PFW editors offer their take on the team that made the best trade in the first three rounds of the 2011 NFL draft:
Senior editor Eric Edholm — Patriots
Patriots fans badly wanted Mark Ingram with the 28th pick of the draft, but the team just didn't think it was worth taking him there. So what did they do? They traded down with the Saints for a second-rounder and next year's first. You make that trade every time at the bottom of the first round. And with the 56th pick, they landed a runner in Shane Vereen who fits the Patriots' offense and they — reprise here — stocked up again for next year. One of these years the Patriots will use all of their picks, but for now they maneuver around the draft like no other team.
Senior editor Mike Wilkening — Browns and Falcons (tie)
The Falcons-Browns Round One swap had something for everyone. If you like bold moves with an eye on winning now, Atlanta's 21-pick leap to take Alabama WR Julio Jones fits the bill. If you like teams that stockpile draft picks and eye the future, the Browns' getting five picks from Atlanta — including a first-rounder next season — was quite the impressive haul. The Falcons got a player who makes an effective but somewhat plodding offense a little more dangerous. The Browns, who have a lot of needs, added some much-needed picks — and have drafted quite well in these first two days, thank you very much. What an intriguing and seemingly mutually beneficial deal.
- - -
▸ **REQUIREMENT**: Can you condense the paragraph beginning "The Falcons-Browns Round One swap" in the 2011 draft-trades piece into a short bulleted list that keeps its main facts? You won't need the data that comes after this text.

▸ **DATA SEGMENT**:
- - -
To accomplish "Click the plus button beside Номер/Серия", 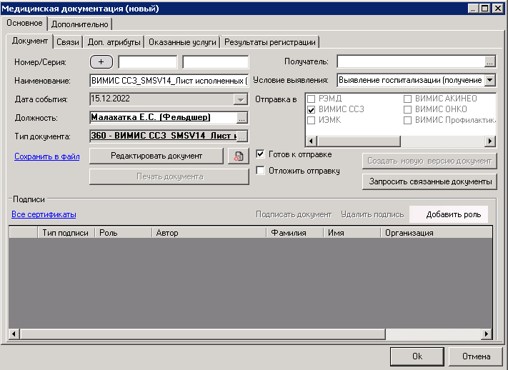I will (101, 62).
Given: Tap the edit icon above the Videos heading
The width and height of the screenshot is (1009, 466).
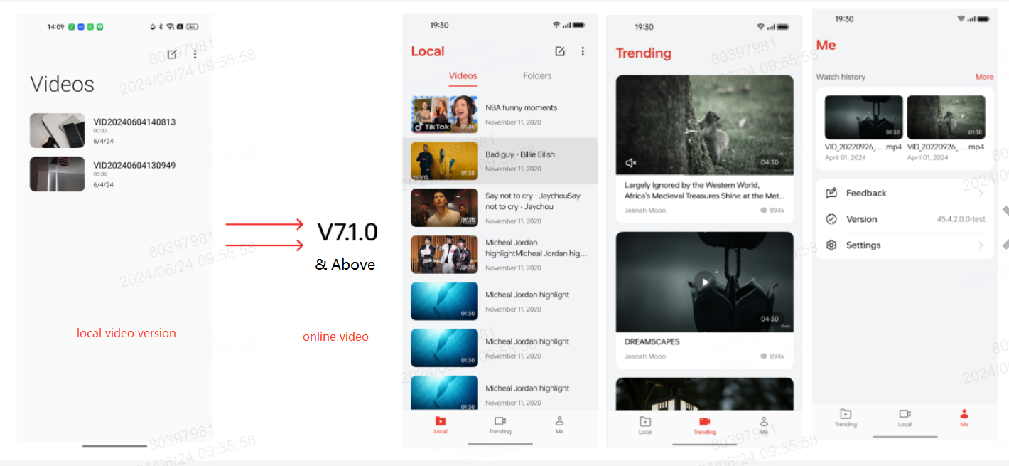Looking at the screenshot, I should coord(172,54).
- - -
▸ **TASK RESPONSE**:
- The Falcons and Browns made a first-round trade that offered something for both sides.
- Atlanta moved up 21 picks to take Alabama WR Julio Jones, a bold move aimed at winning now.
- Cleveland got five picks from Atlanta, including a first-rounder next season.
- Jones makes Atlanta's effective but somewhat plodding offense a little more dangerous.
- The Browns, who have many needs, added picks and drafted well in the first two days.
- The deal looks beneficial to both teams.